Catherine Feuillet veut profiter de l’environnement favorable de Montréal pour promouvoir la place des femmes dans le milieu professionnel. En juin dernier, la consule générale de France a initié une rencontre avec une douzaine de diplomates féminines de la métropole québécoise, qui veulent témoigner de leur parcours dans un univers encore masculin et passer le relais à la nouvelle génération.
« Dès la première rencontre, on s’est rendu compte que l’on s’était heurtée aux mêmes préjugés et aux mêmes difficultés de carrière, malgré des zones géographiques différentes », témoigne la diplomate française. Selon elle, les femmes ne sont pas « spécialement attendues » dans la diplomatie. Parmi les préjugés les plus courants, elle égraine : « Une femme ne peut pas diriger une équipe », « elle n’aura pas les nerfs », « elle ne sera pas disponible », « elle ne saura pas décider sereinement », …
Pourtant, les diplomates du groupe se sont entendues pour affirmer que les femmes pouvaient exercer leur mission différemment, « en recherchant plus le consensus, avec la volonté de faire du lien ». « C’est une caractéristique clé dans la diplomatie », justifie Catherine Feuillet. Selon elle, les femmes sont moins dans la performance et la compétition et plus dans l’atteinte des objectifs, sans pour autant vouloir briller.
Les femmes, la moitié de l’humanité
Mme Feuillet reconnait que, dans une France qui reste encore machiste, l’Administration française et le Ministère des Affaires Étrangères (MAE) en particulier, veillent à la stricte mise en place de la parité, contraints par les dispositions législatives. Alors qu’elle était encore à Paris et que la promotion des femmes s’accélérait pour rattraper un retard de plusieurs années, elle a souvent entendu de la part de ses collègues masculins : « Tu es une femme, tu vas partir ambassadeur ». Elle se fâche : « Comme si j’obtenais ce poste uniquement parce que je suis une femme! Je ne pense pas avoir usurpé mon poste à Montréal. »
Même si elle trouve « dommage » que l’on ait encore besoin d’une Journée de la femme, elle reconnait que cette mesure, comme les dispositifs législatifs de parité, sont nécessaires pour accélérer la prise de conscience. La diplomate française milite pour que les femmes prennent leur juste place dans un monde où elles sont la moitié de l’humanité. « Il ne s’agit pas de substituer les femmes aux hommes, mais de jouer la complémentarité », expose-t-elle. D’ailleurs, son message aux jeunes générations est inclusif : « Ensemble, c’est mieux ».
À ceux qui s’étonnent que le Québec compte deux femmes, chefs de poste des consulats de France de Montréal et Québec, elle rétorque, pour souligner l’absurdité de la remarque: « Aux États-Unis, tous les chefs de poste sont des hommes, qu’en pensez-vous? »

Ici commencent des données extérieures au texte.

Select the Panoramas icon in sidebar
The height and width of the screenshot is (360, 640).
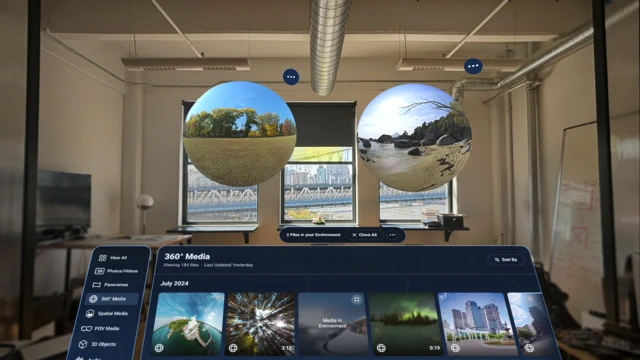point(96,284)
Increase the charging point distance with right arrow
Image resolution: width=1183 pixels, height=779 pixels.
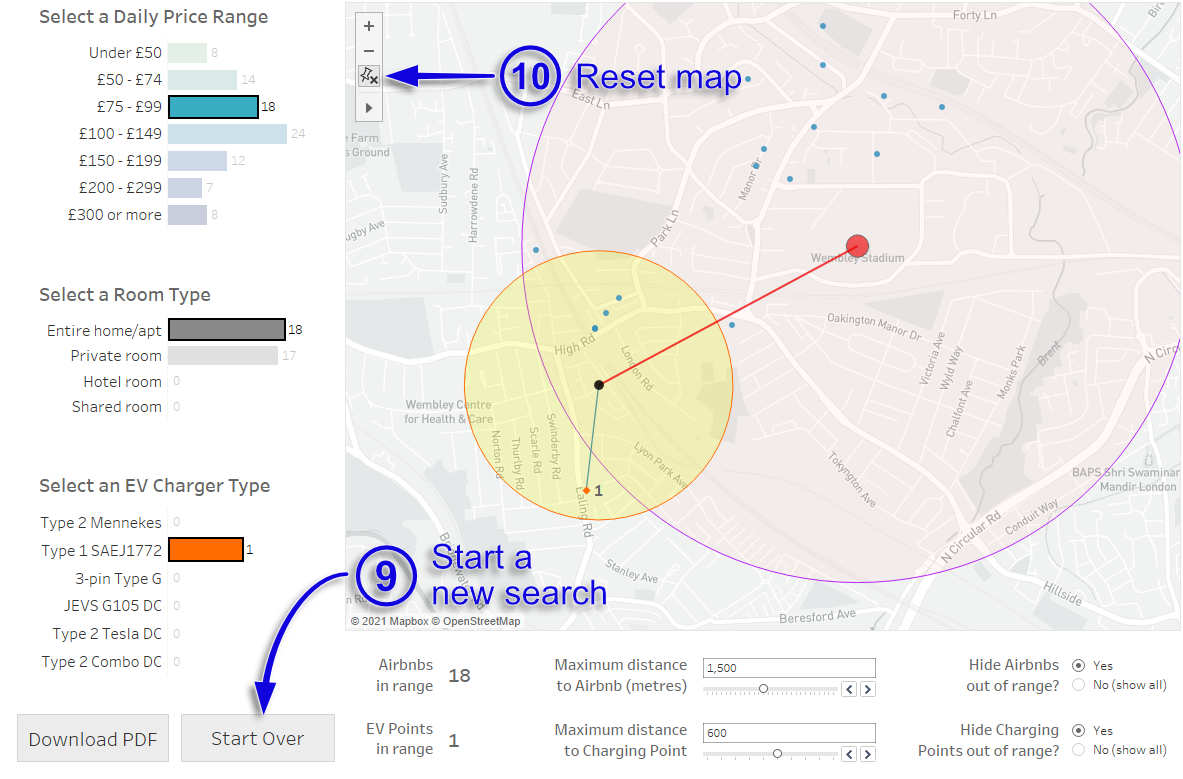coord(867,754)
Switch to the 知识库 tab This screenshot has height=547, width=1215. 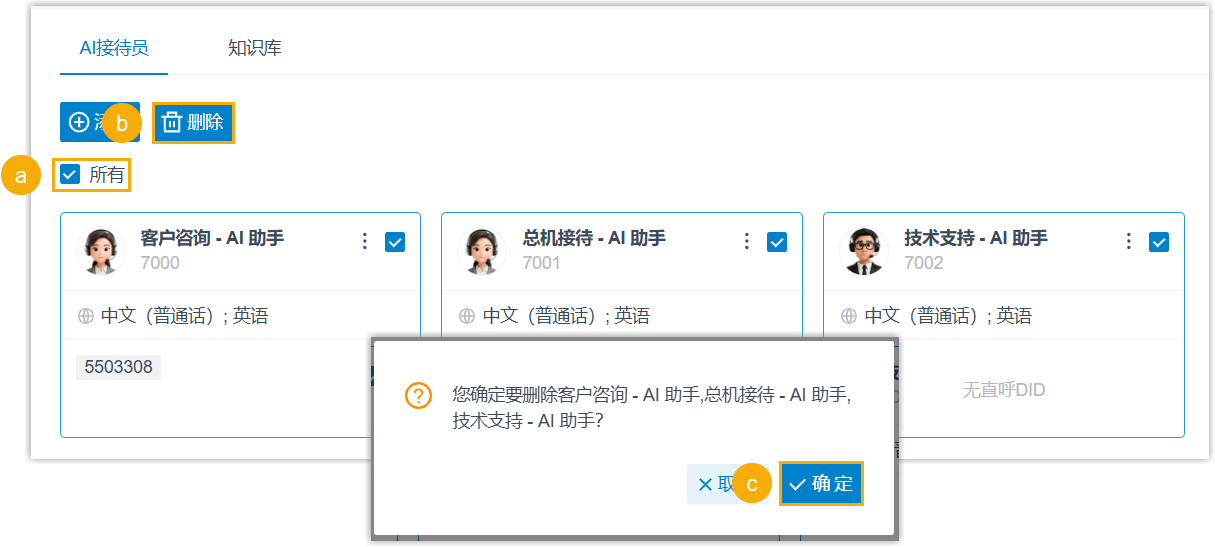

Montréal, un environnement favorable
Le petit groupe de femmes diplomates veut profiter de l’environnement favorable de Montréal qui promeut le « Vivre ensemble » pour aller porter la bonne parole dans les établissements scolaires (cégep et universités). D’ailleurs, Denis Coderre, maire de Montréal, et Christine St-Pierre, ministre de la francophonie et des relations internationales du gouvernement du Québec, se sont montrés intéressés par l’initiative de la diplomate française.
« On veut témoigner de nos parcours, de nos carrières, qui seront surement moins difficiles pour les jeunes filles d’aujourd’hui, car nos sociétés ont évolué, pour passer le relais », fait valoir Catherine Feuillet. Les diplomates, par groupe de deux ou trois, vont se déplacer dans les établissements scolaires pour parler à des auditoires de filles et de garçons. « Les garçons n’ont pas à avoir peur de la place que prennent les filles », clame la diplomate française, qui veut faire tomber la grille de lecture qui catégorise selon le genre. Elle se réjouit de porter le message de parité homme-femme, partie intégrante de la politique étrangère de la France. « Ça fait partie de notre mission », confirme-t-elle.
Des initiatives sont également en préparation avec l’association Ton Avenir en Main (TAM) et avec Caroline Codsi, fondatrice de La Gouvernance au féminin. Un projet devrait également voir le jour en 2017 du côté de l’Organisation de l’aviation civile internationale (OACI), où la Secrétaire générale a lancé des mesures spécifiques à la promotion des femmes dans l’aviation civile, « un secteur où l’on n’attend pas les femmes », commente Catherine Feuillet.